Acute transfusion reactions at a national referral hospital in Uganda: a prospective study
- Funded by the Swedish International Development Agency.
Very little has been published about acute transfusion reactions (ATRs) in developing countries. This study was undertaken to determine the incidence, type, imputability, severity, and possible associated factors of ATRs observed in a university-affiliated hospital in Uganda.
Study Design and Methods
We prospectively followed the transfusion of blood units issued over a 7-week period from the hospital blood bank during regular working hours to nonbleeding patients. For each transfusion, we recorded the patient's status before, during, at the end of, and 4 hours after transfusion. Three physicians independently reviewed all reports of suspected ATRs and related hospital charts. Using predefined criteria, the presence, type, imputability, and severity of ATRs were adjudicated by consensus of two of three physicians. Factors potentially associated with ATRs were analyzed for statistical significance.

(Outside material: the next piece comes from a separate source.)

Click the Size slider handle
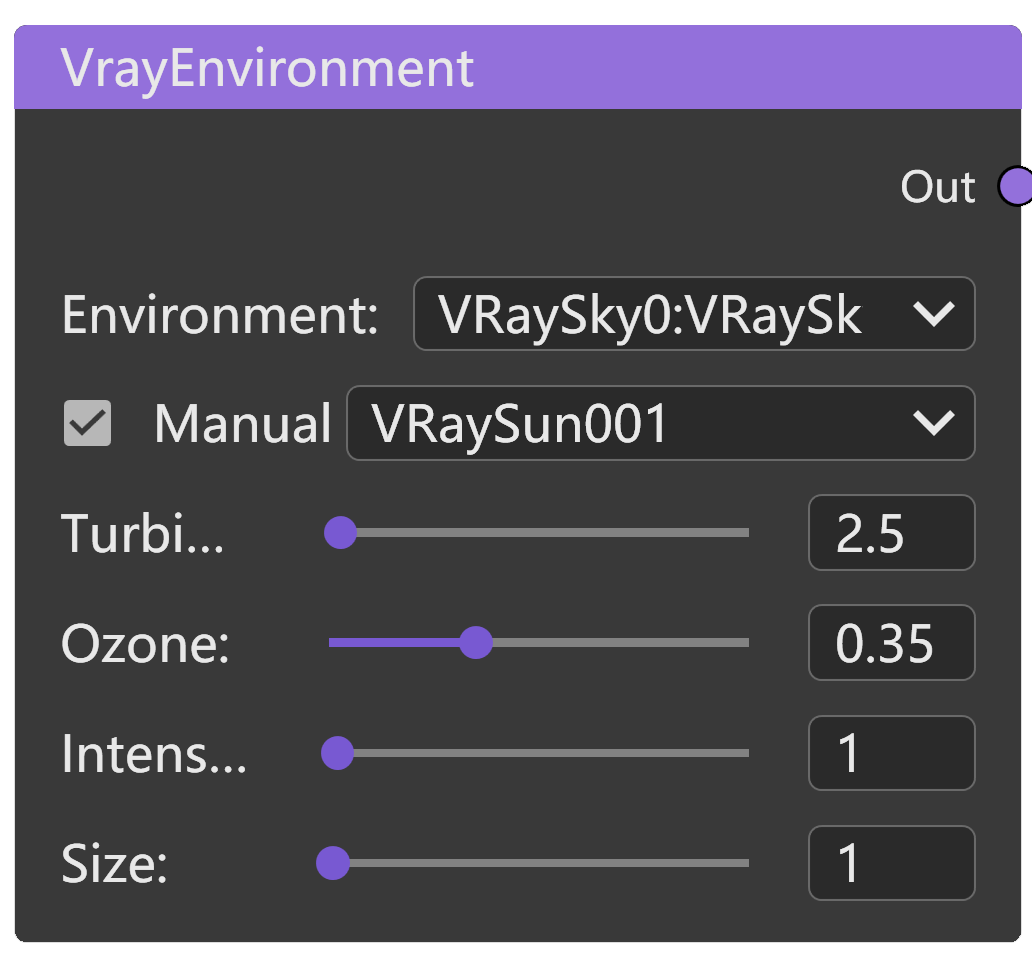This screenshot has height=953, width=1032. (x=332, y=863)
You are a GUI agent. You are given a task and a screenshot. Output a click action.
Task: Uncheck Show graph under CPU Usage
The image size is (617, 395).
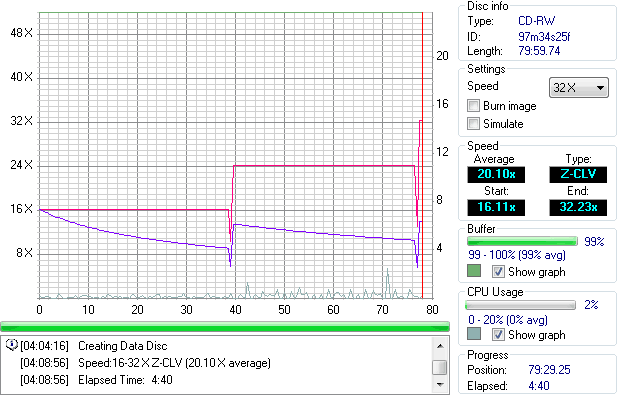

A total of 507 transfusions were analyzed. Fifty-three acute transfusion events were recorded and 49 of 53 or 9.6% of the 507 transfusions were confirmed to be ATRs by physician consensus: 24 febrile, seven allergic, five hypertensive, three hypotensive, three transfusion-associated circulatory overload, two acute hemolytic, and five others. Imputability of ATRs was definite, probable, or possible in 45 of 49 ATRs (92% of ATRs or 8.9% of transfusions) and judged to be severe in nine of 45. No significant associated factors were identified.
Our findings suggest that ATRs may occur more commonly in resource-limited settings than in high-income countries. Although some reactions are unavoidable, improved surveillance of transfusions and implementation of transfusion guidelines could improve the safety of transfusions in these settings.